▸ **INSTRUCTIONS TO FOLLOW**:
Scan the entries that follow for the word "image", then report every line in which it appears.

▸ **EXCERPTED DATA**:
== Segment start ==
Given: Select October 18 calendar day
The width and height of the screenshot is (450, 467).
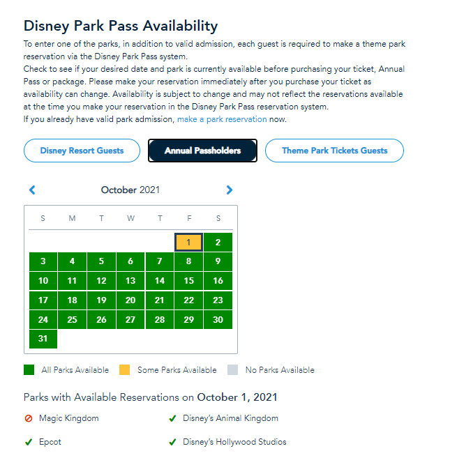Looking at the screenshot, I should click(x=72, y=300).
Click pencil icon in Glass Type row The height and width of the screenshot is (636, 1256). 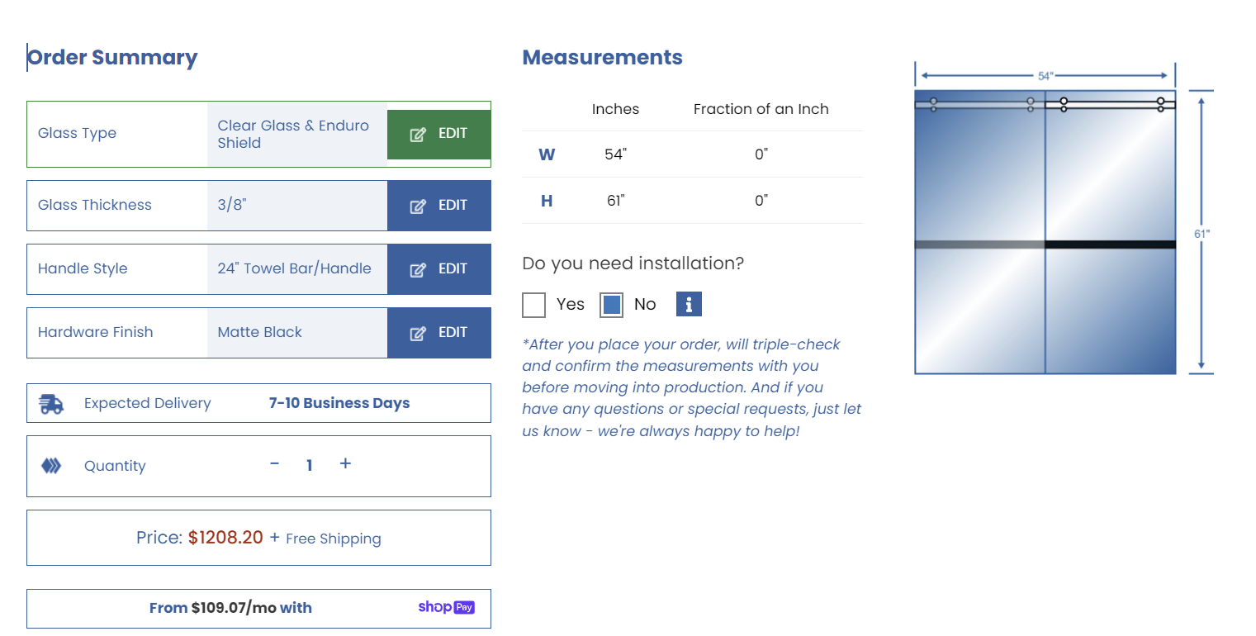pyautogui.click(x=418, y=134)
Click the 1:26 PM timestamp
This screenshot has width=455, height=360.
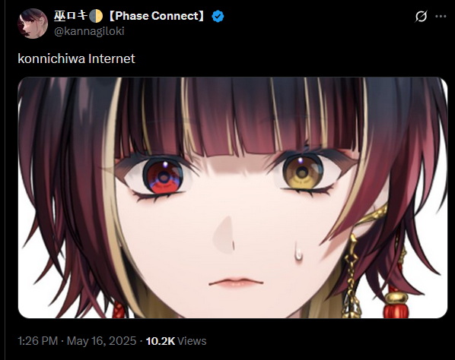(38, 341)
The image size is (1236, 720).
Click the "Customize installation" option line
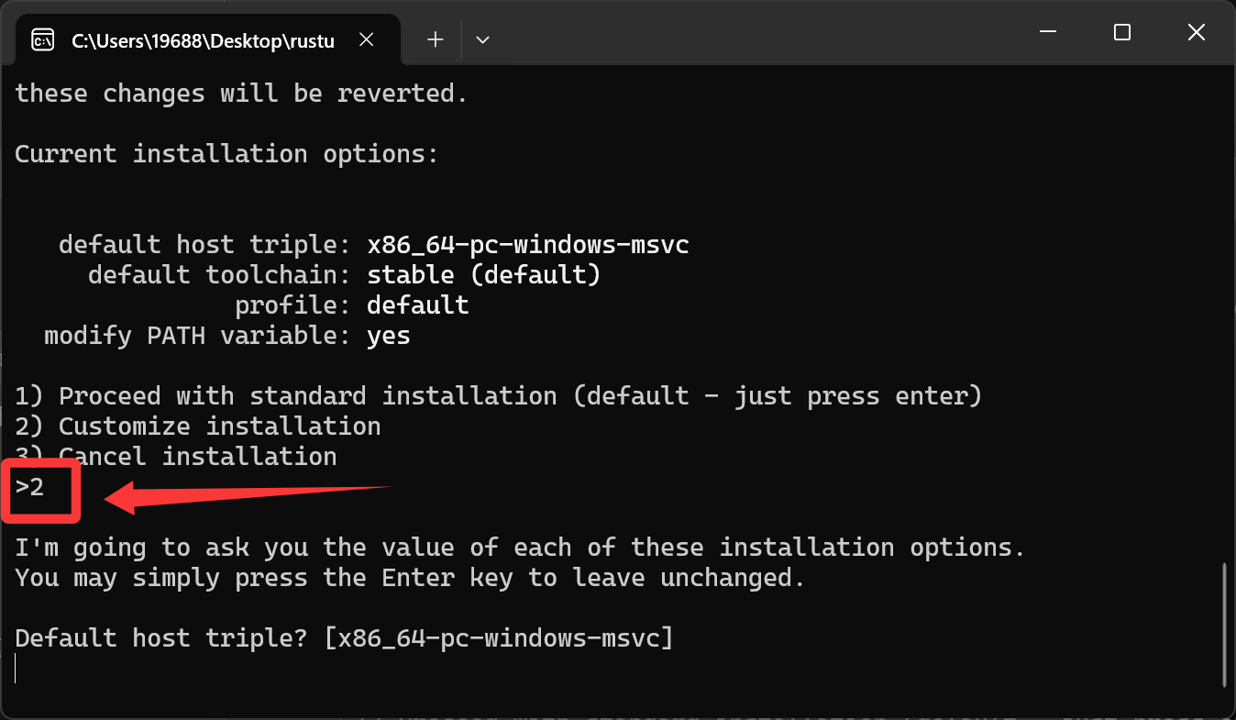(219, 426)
== Segment end ==
== Segment start ==
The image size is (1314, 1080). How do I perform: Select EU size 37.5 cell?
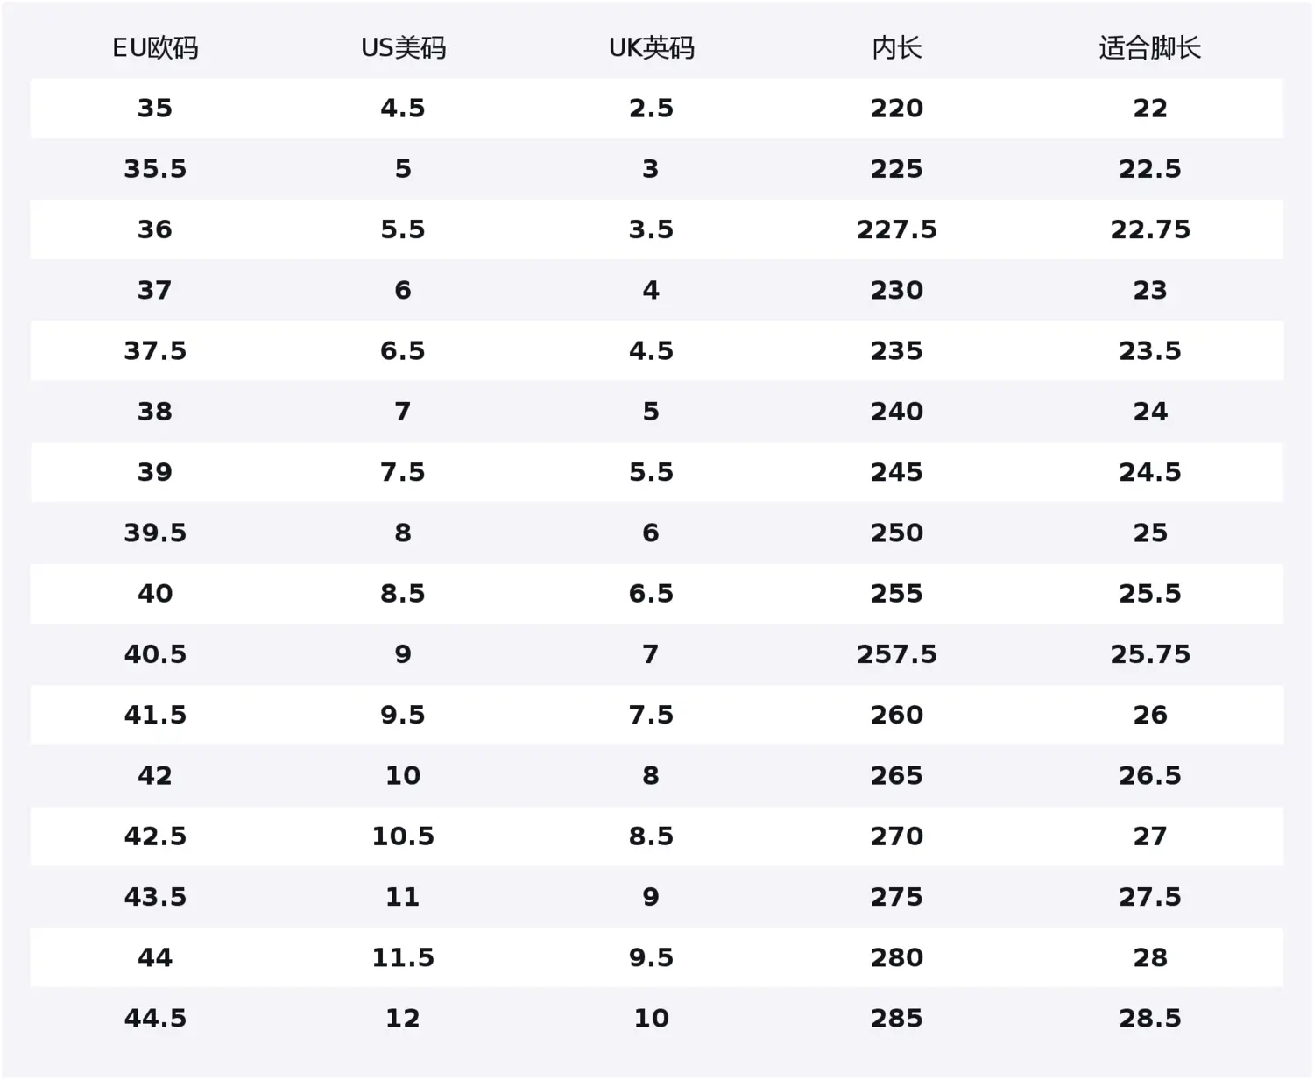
== Segment end ==
== Segment start ==
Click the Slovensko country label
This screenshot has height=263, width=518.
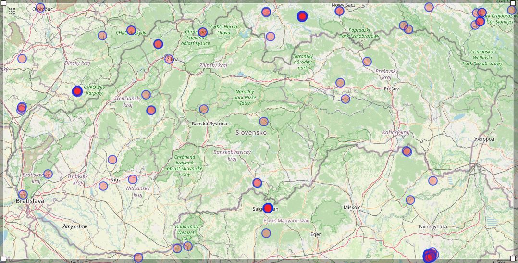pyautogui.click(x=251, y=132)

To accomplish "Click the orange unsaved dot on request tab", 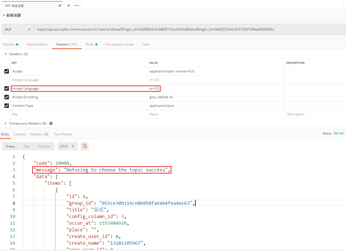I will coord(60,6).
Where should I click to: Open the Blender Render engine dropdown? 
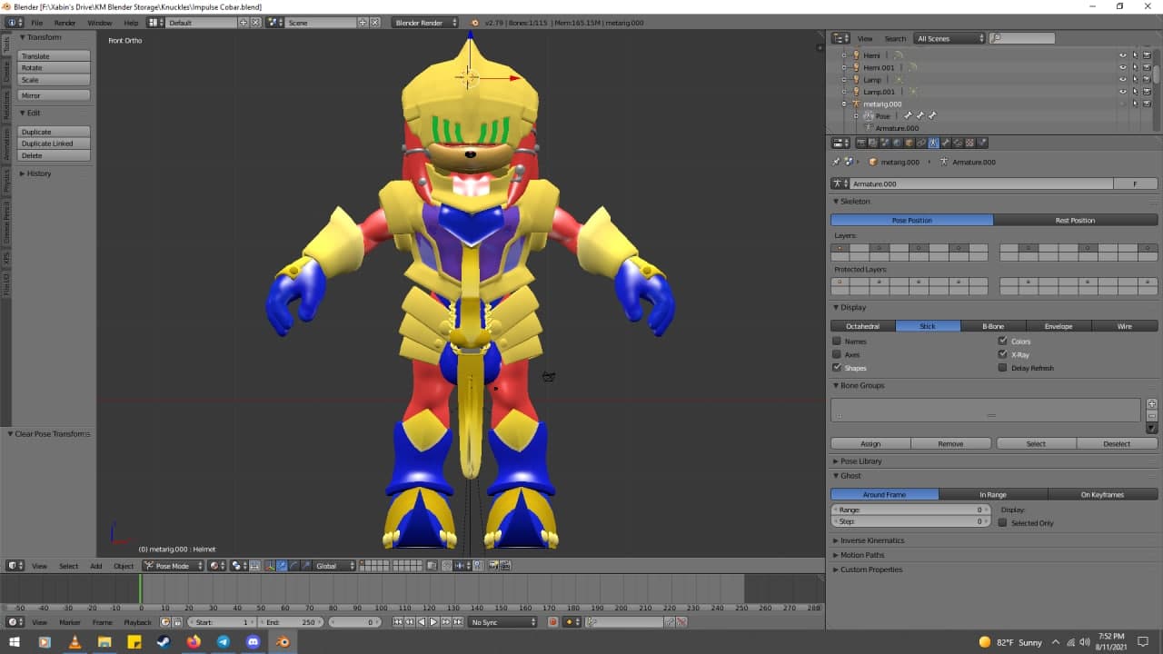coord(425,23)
== Segment end ==
▸ **ANSWER**:
The image size is (1236, 720).
The image size is (1314, 1080). How do I perform: Select EU size 37.5 cell?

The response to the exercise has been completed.